1. Embracing all Office 365
It’s obvious now that Office 365 is a HUGE and with no doubt one of the biggest, largest, most complete SaaS (Software as a Service) available at great scale today. I will detail in a following post of this series how we can simply present the whole set of tools we now have in Office 365. This is a fundamental part of adoption around the service. If you can’t even explain simply what is the service and its extension, it is hard to go further.
Microsoft launched a great quantity of totally new products this later time, to name only a few of them GigJam, Stream, Bookings, CollabDB,…
Where are we with these products? How do Microsoft position them alone and one versus the others?
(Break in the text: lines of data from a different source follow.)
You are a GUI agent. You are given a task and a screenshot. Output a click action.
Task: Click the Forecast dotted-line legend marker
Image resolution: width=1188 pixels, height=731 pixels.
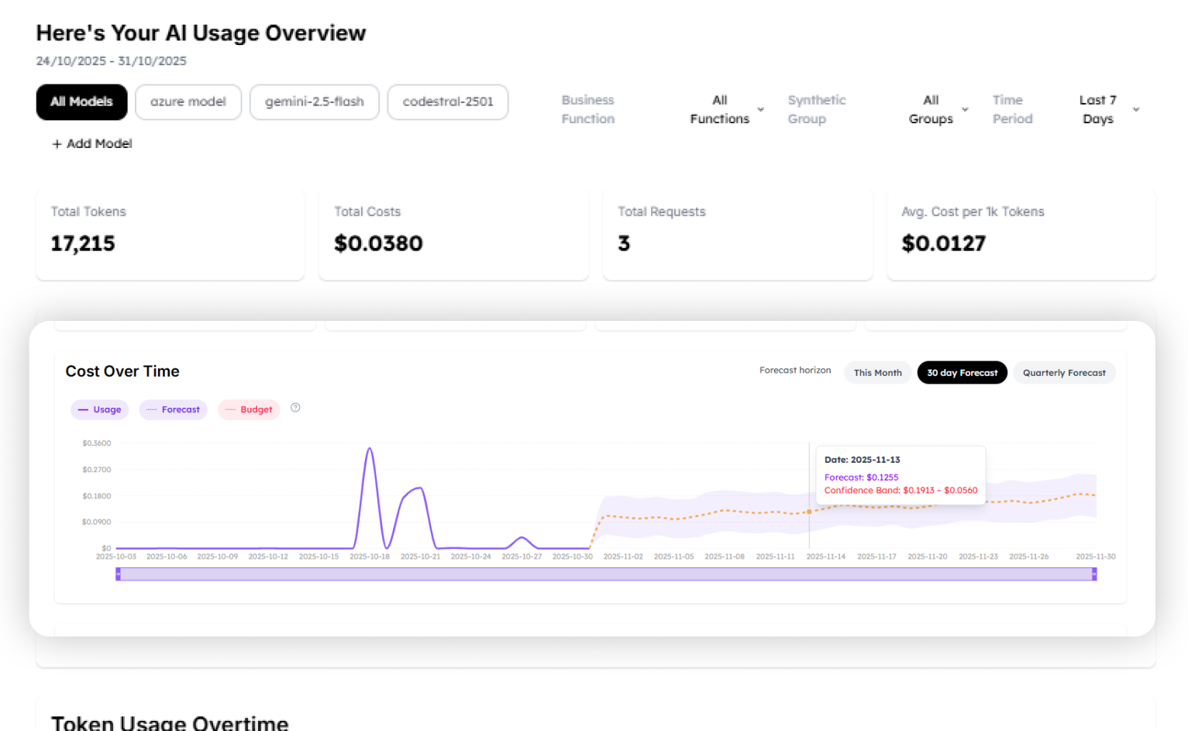coord(150,409)
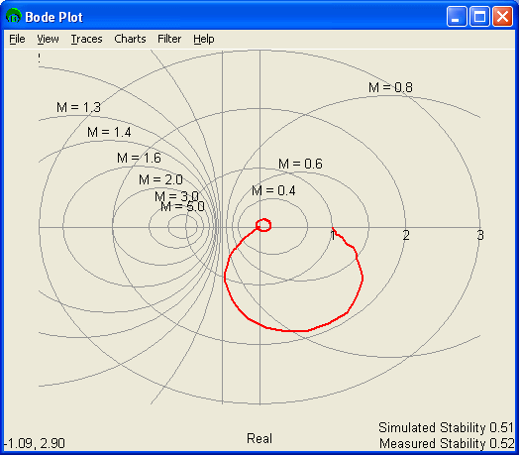Open the View menu

[x=48, y=39]
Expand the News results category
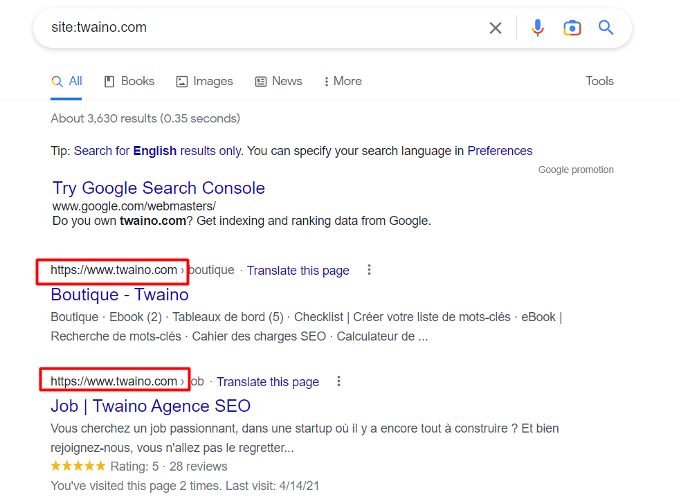The width and height of the screenshot is (679, 499). (278, 81)
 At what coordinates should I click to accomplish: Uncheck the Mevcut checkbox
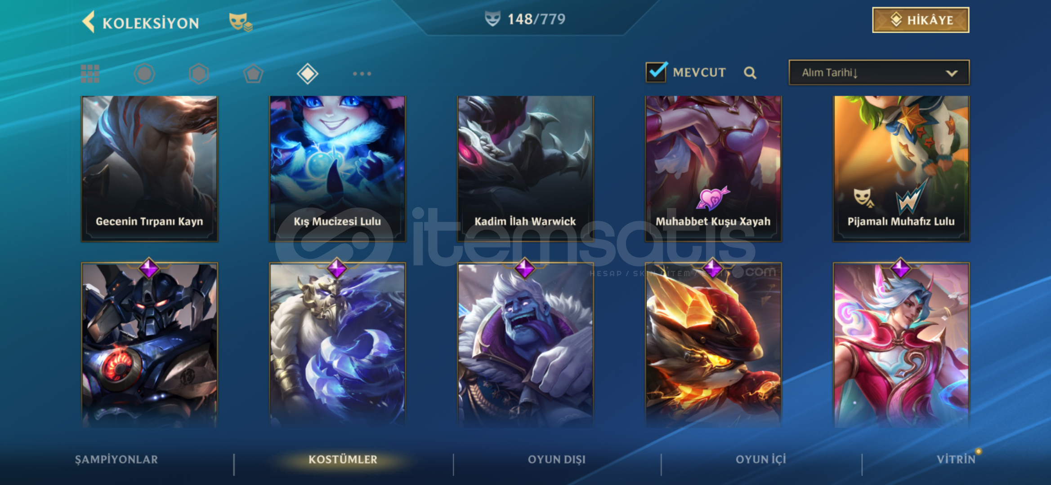[656, 72]
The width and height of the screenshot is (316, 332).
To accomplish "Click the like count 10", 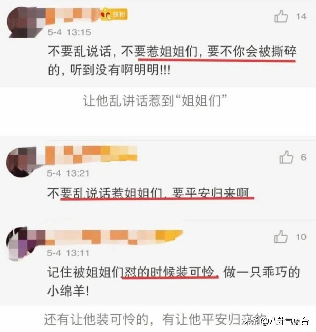I will (x=301, y=237).
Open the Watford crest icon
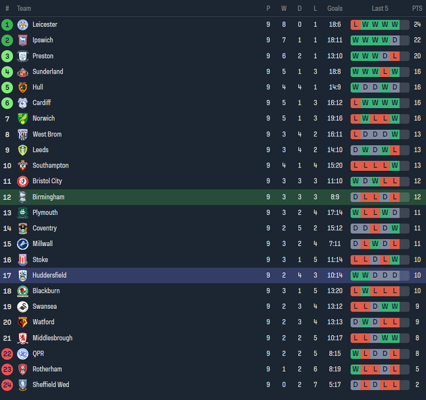The height and width of the screenshot is (400, 426). (22, 322)
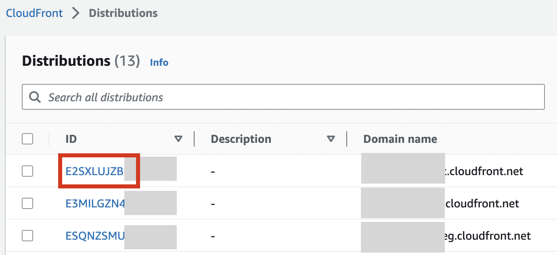Open the ID column filter dropdown
557x255 pixels.
[x=179, y=139]
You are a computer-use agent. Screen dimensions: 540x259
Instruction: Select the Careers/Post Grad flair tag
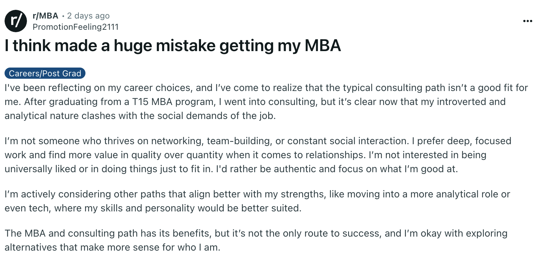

When and with which features set will they reach Office 365? With which level of integration?
I propose in the following post of this series a small contribution to better position all the tools.
2. Embracing service evolutions
Even for a specialized consultant it’s becoming harder and harder to follow all news, announcement and just test any new features and tools, so for a “normal” customer, it’s almost impossible to catch up every news and enhancements. Office 365 blog is doing a very good job centralizing all the news. But it’s news not really precise, complete, technical information.
Office 365 roadmap was a good step forward but we need now a more precise mechanism to query a given tenant and to know if such feature is available or not (and eventually why it’s not there: deactivated, unavailable for this plan, …). It should also include a changelog too in order not to be constantly checking it to know when new things arrive… Items should be categorized by the great functions we find in Office 365: Mail, OneDrive, Delve, Office Online, and so on. Export capabilities should also be there: Excel export, PDF export, RSS feed could be great.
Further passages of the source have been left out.